Projeção da inflação cai pela 15ª vez consecutiva

A previsão do mercado financeiro para o Índice Nacional de Preços ao Consumidor Amplo (IPCA), considerada a inflação oficial do país, registrou a 15ª redução consecutiva e caiu de 5,74% para 5,71%.

A variação também considerou as projeções para 2023 — que ficaram em 5% —, para 2024 e para 2025 — com novas previsões de inflação em 3,47% e 3%, respectivamente.
Os dados, apurados e divulgados semanalmente pelo Banco Central (BC) através do Boletim Focus, reúnem as expectativas de uma série de instituições financeiras, que consideram os principais indicadores econômicos.

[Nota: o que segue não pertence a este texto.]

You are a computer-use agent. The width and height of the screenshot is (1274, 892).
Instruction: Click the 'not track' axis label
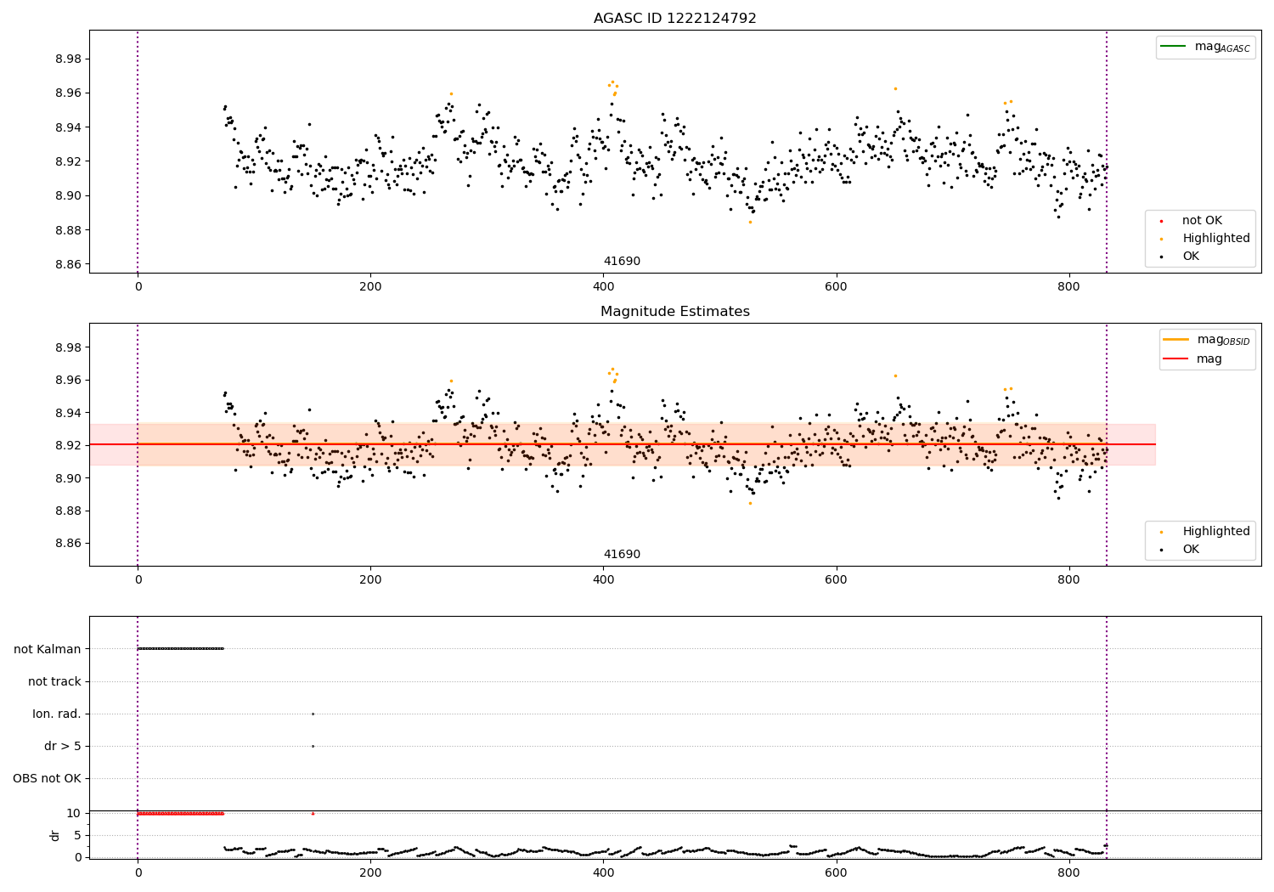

Assim, apesar da redução, a meta de inflação definida pelo Conselho Monetário Nacional — de 3,5% para 2022 — ainda representa resultados acima do teto que deve ser perseguido pelo BC. O intervalo de tolerância é de 1,5% — mínima de 2% e máxima de 5%.

O resultado segue uma conduta de desaceleração presente há alguns meses.

Em agosto, houve deflação de 0,36%. Em julho, queda de 0,68%.

Com o resultado, o IPCA acumula alta de 4,39% no ano e 8,73% em 12 meses, segundo o Instituto Brasileiro de Geografia e Estatística (IBGE).

Para setembro, o Índice de Preços ao Consumidor Amplo-15 (IPCA-15), que é a prévia da inflação, também teve recuo, de 0,37%.

A taxa básica de juros, a Selic, por sua vez, permanece em 13,75% ao ano (a maior desde janeiro de 2017, quando também registrou 13,75%), e deve continuar assim.

A expectativa é de que a Selic encerre o ano nesse patamar.

Para o fim de 2023, a estimativa é de que a taxa básica caia para 11,25% ao ano.

Já para 2024 e 2025, a previsão é de Selic em 8% ao ano e 7,75% ao ano, respectivamente.

Quando o Copom aumenta a taxa básica de juros, a finalidade é conter a demanda aquecida, e isso causa reflexos nos preços porque os juros mais altos encarecem o crédito e estimulam a poupança.

Desse modo, taxas mais altas também podem dificultar a expansão da economia.

Além da Selic, os bancos consideram outros fatores na hora de definir os juros cobrados dos consumidores, como risco de inadimplência, lucro e despesas administrativas.

Quando o Copom diminui a Selic, a tendência é de que o crédito fique mais barato, com incentivo à produção e ao consumo, reduzindo o controle sobre a inflação e estimulando a atividade econômica.